What is the right way to judge books?

Posted January 8, 2018 by Pamela Nicole in Discussions, Reading / 10 Comments

 

What an odd thing to wonder, isn’t it? But I’ve been thinking about it more and more. Sometimes reviewing a book is a piece of cake, and other times, it’s way trickier than that. Like… well, a whole cake.

It usually comes down to two things. You go by how the book makes you feel, or if it’s ‘technically’ well-written, well-structured… you name it.  It is kinda a weird thing to wonder because also, most of the time if a book is well-written then it makes you feel like you’re in heaven, duh. But obviously, that’s not what I mean. I mean the books that are whole cakes. Those books that do everything ‘by the book’ but still miss the mark and you just can’t give them those precious stars. Or those books that you adore but are actually a pile of cliches? Admit it, we all have those.

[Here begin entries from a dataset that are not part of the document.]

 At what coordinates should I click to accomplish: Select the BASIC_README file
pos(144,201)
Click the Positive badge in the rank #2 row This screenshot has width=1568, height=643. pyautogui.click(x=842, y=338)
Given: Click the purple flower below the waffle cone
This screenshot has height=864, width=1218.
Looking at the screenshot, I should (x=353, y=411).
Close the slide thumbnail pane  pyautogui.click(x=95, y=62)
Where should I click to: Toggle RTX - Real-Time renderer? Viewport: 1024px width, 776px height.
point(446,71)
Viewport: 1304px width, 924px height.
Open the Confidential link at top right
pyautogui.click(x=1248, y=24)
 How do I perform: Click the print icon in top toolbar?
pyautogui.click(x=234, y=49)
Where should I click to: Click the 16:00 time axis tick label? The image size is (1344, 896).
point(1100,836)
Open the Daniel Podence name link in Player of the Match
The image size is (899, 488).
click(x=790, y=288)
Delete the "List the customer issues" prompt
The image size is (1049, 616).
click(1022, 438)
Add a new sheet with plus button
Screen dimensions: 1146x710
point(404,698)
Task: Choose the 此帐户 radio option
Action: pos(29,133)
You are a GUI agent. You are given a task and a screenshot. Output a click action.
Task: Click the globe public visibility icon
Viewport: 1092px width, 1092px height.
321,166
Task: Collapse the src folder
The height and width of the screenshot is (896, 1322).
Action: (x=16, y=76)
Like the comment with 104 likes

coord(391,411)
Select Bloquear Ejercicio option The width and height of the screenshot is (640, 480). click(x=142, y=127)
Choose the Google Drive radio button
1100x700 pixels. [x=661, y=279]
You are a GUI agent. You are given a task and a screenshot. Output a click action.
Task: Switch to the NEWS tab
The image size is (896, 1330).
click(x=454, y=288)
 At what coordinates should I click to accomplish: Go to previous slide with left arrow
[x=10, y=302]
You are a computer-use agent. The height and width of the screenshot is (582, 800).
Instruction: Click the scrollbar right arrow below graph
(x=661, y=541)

But, how do you decide which ‘side’ is more important? 

Let’s get problematic, even. What if this book is an offensive piece of trash to a group of people but is actually beautifully written? What if this is the best representation of a minority out there, but on the other hand, it’s very boring?

How do you decide?

 

How do I decide?

I try to take both sides into account. Sometimes, I won’t enjoy the book, so I praise other aspects instead that I consider some other people will like. I lean towards being positive that way. Unless the book really, really made me mad, then I won’t have a lot of mercy. But more often that not, if I don’t enjoy the book, I try to think about people who might, and what saving graces the book has.

 

Are you an emotional, or a technical reviewer?

Hi, I’m Pamela, your curly-haired bookdragon friend, here to talk about books, writing, introversion, and everything creativity! I also teach creative writing through workshops and online courses to spanish-speaking writers.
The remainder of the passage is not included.